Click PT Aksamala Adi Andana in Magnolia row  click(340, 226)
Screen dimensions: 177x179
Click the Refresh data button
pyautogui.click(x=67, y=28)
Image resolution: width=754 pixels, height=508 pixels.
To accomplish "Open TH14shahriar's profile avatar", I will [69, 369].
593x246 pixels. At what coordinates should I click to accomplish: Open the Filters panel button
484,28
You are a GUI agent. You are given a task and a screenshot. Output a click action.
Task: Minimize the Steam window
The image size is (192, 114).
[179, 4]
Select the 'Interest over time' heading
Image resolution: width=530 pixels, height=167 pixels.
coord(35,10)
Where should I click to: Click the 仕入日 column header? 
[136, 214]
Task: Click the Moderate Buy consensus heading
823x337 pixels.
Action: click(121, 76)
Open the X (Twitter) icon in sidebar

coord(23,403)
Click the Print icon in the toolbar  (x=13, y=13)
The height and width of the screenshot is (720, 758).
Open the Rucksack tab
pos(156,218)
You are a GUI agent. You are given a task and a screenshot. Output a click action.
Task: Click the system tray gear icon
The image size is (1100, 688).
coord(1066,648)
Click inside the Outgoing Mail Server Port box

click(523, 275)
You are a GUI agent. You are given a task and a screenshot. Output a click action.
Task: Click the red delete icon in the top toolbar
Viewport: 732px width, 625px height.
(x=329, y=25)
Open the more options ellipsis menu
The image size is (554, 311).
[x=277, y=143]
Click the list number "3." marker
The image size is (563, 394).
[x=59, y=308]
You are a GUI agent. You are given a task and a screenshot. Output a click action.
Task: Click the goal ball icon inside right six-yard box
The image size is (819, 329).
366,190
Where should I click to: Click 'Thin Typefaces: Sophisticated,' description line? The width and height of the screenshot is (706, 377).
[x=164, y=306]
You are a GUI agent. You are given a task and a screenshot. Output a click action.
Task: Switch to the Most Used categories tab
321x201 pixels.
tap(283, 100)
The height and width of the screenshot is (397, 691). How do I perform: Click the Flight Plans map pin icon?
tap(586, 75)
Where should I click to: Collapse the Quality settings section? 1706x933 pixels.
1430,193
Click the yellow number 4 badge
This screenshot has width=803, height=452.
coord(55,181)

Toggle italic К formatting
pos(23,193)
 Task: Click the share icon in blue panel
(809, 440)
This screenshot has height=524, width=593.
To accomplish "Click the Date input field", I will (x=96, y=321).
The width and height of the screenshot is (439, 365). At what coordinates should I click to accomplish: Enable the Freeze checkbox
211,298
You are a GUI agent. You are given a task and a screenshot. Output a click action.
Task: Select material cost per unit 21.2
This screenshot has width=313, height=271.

## TASK DETAILS
Copy out each line above, character for character.

## WRITTEN ANSWER
Click PT Aksamala Adi Andana in Magnolia row  click(340, 226)
Screen dimensions: 177x179
Click the Refresh data button
pyautogui.click(x=67, y=28)
Image resolution: width=754 pixels, height=508 pixels.
To accomplish "Open TH14shahriar's profile avatar", I will [69, 369].
593x246 pixels. At what coordinates should I click to accomplish: Open the Filters panel button
484,28
You are a GUI agent. You are given a task and a screenshot. Output a click action.
Task: Minimize the Steam window
The image size is (192, 114).
[179, 4]
Select the 'Interest over time' heading
Image resolution: width=530 pixels, height=167 pixels.
coord(35,10)
Where should I click to: Click the 仕入日 column header? 
[136, 214]
Task: Click the Moderate Buy consensus heading
823x337 pixels.
Action: click(121, 76)
Open the X (Twitter) icon in sidebar

coord(23,403)
Click the Print icon in the toolbar  (x=13, y=13)
The height and width of the screenshot is (720, 758).
Open the Rucksack tab
pos(156,218)
You are a GUI agent. You are given a task and a screenshot. Output a click action.
Task: Click the system tray gear icon
The image size is (1100, 688).
coord(1066,648)
Click inside the Outgoing Mail Server Port box

click(523, 275)
You are a GUI agent. You are given a task and a screenshot. Output a click action.
Task: Click the red delete icon in the top toolbar
Viewport: 732px width, 625px height.
(x=329, y=25)
Open the more options ellipsis menu
The image size is (554, 311).
[x=277, y=143]
Click the list number "3." marker
The image size is (563, 394).
[x=59, y=308]
You are a GUI agent. You are given a task and a screenshot. Output a click action.
Task: Click the goal ball icon inside right six-yard box
The image size is (819, 329).
366,190
Where should I click to: Click 'Thin Typefaces: Sophisticated,' description line? The width and height of the screenshot is (706, 377).
[x=164, y=306]
You are a GUI agent. You are given a task and a screenshot. Output a click action.
Task: Switch to the Most Used categories tab
321x201 pixels.
tap(283, 100)
The height and width of the screenshot is (397, 691). How do I perform: Click the Flight Plans map pin icon?
tap(586, 75)
Where should I click to: Collapse the Quality settings section? 1706x933 pixels.
1430,193
Click the yellow number 4 badge
This screenshot has width=803, height=452.
coord(55,181)

Toggle italic К formatting
pos(23,193)
 Task: Click the share icon in blue panel
(809, 440)
This screenshot has height=524, width=593.
To accomplish "Click the Date input field", I will (x=96, y=321).
The width and height of the screenshot is (439, 365). At what coordinates should I click to accomplish: Enable the Freeze checkbox
211,298
You are a GUI agent. You are given a task and a screenshot. Output a click action.
Task: Select material cost per unit 21.2
This screenshot has width=313, height=271.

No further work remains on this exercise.